Democrats are using the GOP drive for their own fundraising.
In one email sent last week under Frank’s name soliciting money for House candidates, the party wrote that Republicans want to “bring back the days of unrestrained excess, deception and de-regulation of Wall Street.” The mailing called it “payback to their big contributors in the financial services industry.”
Obama signed the banking and consumer protection measure last July 21, a keystone achievement that responded to the biggest financial crisis and most severe recession since the 1930s. It passed Congress with solid Democratic support and near-uniform GOP opposition.
Yet the law was just a start, since it ordered federal agencies to craft rules to enforce it. As of July 1, out of an estimated 400 regulations to be written, 38 are complete. That leaves 362 proposed, facing a future deadline or having missed due dates for completion, according to the law firm Davis Polk.
Republicans say the overhaul went too far and has saddled banks and other companies with requirements that harm their competitiveness. The House Financial Services panel alone has held more than a dozen hearings on the law, in part to underscore to administration witnesses that some provisions like forcing banks to hold back capital as a hedge against losses will hurt business, according to the committee’s chairman, Rep. Spencer Bachus, R-Ala.
“What we are doing is rational, it is sensible, it is entirely practical, it is compassionate,” said Rep. Nan Hayworth, R-N.Y., a tea party-backed freshman on that panel. “So we are doing the right thing, and it behooves the Senate and the administration to follow suit.”
The highest-profile fight has been over Warren, picked by Obama to set up the new consumer bureau.
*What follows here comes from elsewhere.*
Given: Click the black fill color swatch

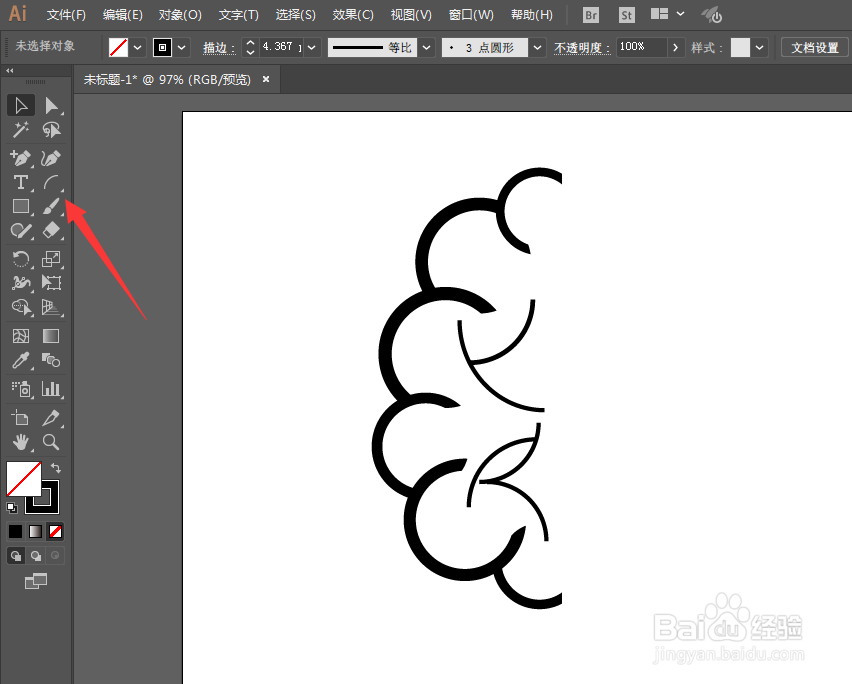Looking at the screenshot, I should click(14, 531).
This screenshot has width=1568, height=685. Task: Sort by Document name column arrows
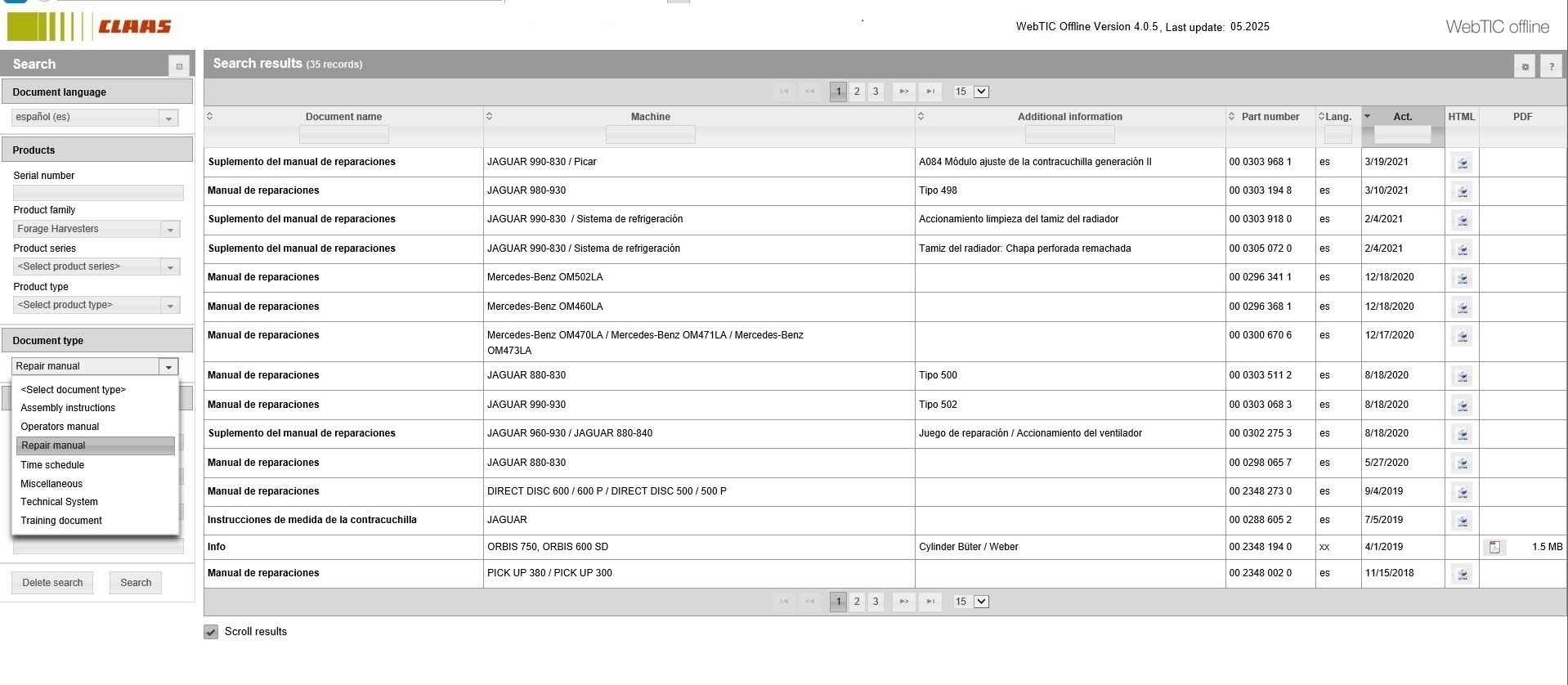pyautogui.click(x=210, y=116)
Many Democrats and liberal groups want her to become its first director.
Following a May clash between Warren and a House subcommittee chairman, House Oversight Committee Chairman Darrell Issa, R-Calif., plans to question the Harvard law professor and long-time consumer activist at a July 14 hearing about her role shaping the new agency.
Meanwhile, 44 GOP senators have promised to block a vote on any nominee unless the bureau is made “accountable to the American people” by replacing the director with a board of directors and giving Congress control over its budget. Forty-one senators can prevent a nomination from coming to a vote.
“You try to get leverage where you can. In the Senate, nominations are your leverage,” said Mark A. Calabria, who monitors financial regulation at the conservative-leaning Cato Institute.